Supremo julga constitucionalidade da isenção fiscal no dia 19.

Conjuntura / 23:05 - 12 de fev de 2020

Siga o Monitor no twitter.com/sigaomonitor

O total de benefícios fiscais concedidos aos agrotóxicos, em 2017, se aproximou de R$ 10 bilhões, valor quase quatro vezes maior do que a verba do Ministério do Meio Ambiente. A Associação Brasileira de Saúde Coletiva (Abrasco) divulgou nesta quarta-feira o relatório “Uma política de incentivo fiscal a agrotóxicos no Brasil é injustificável e insustentável”.

Segundo a entidade, o Estado brasileiro concede à indústria de química fina e ao agronegócio isenção de mais de 60% da carga tributária. O ICMS é o tributo responsável pelo maior montante deso-nerado, com 63,1% do total. A seguir vêm o IPI, com 16,5%, as contribuições sociais PIS/Pasep e Cofins, com 15,6%, e o imposto de importação, com 4,8%.

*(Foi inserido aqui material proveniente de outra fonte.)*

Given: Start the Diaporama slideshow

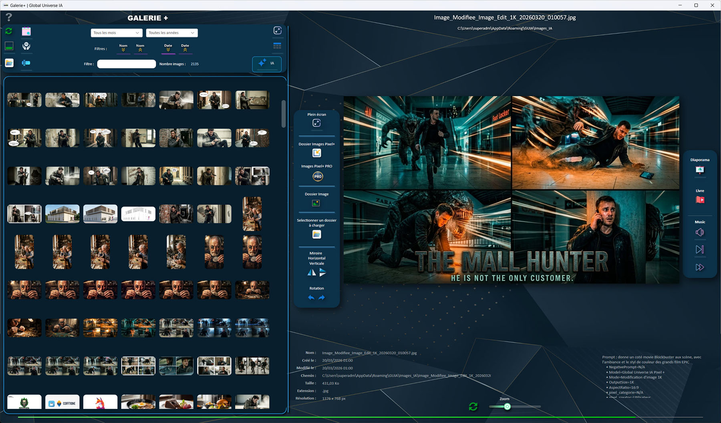Looking at the screenshot, I should click(x=699, y=170).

O Supremo Tribunal Federal (STF) marcou para o próximo dia 19 o julgamento da ação direta de inconstitucionalidade (ADI) 5553, que pede o fim da isenção fiscal para agrotóxicos no Brasil. “Estou otimista de que o Ministério Público vai cumprir o seu papel e de que a Justiça acolha a nossa tese de que não se pode dar incentivo fiscal a agrotóxicos porque isso é incentivar o seu uso. É comprometer a saúde, a qualidade de vida e a própria vida. A nossa expectativa é de que a gente consiga derrubar”, afirma o deputado federal Edmilson Rodrigues (PSOL-PA), em entrevista ao Brasil de Fato.

O PSOL é o autor da ação. Em 2017, a Procuradoria-Geral da República (PGR) se manifestou pela inconstitucionalidade da isenção.

“No caso dos agrotóxicos, as isenções fiscais muitas vezes se perpetuam e são renovadas quase que automaticamente. Este é o caso do acordo 100/1997 do Conselho Nacional de Política Fazendária (Confaz) que reduz a base do ICMS, o principal tributo sobre mercadorias e serviços, em 60% e que vem sido renovado pelo menos 17 vezes desde que foi promulgado”, afirma o documento da Abrasco, que não encontrou nenhum estudo nacional ou internacional que justifique cientificamente a importância de tal isenção.

Em compensação, os autores encontraram diversos estudos que analisam os custos sociais associados ao uso dos agrotóxicos, podendo variar entre US$ 11 milhões e US$ 89 milhões considerando apenas o custo de intoxicação aguda.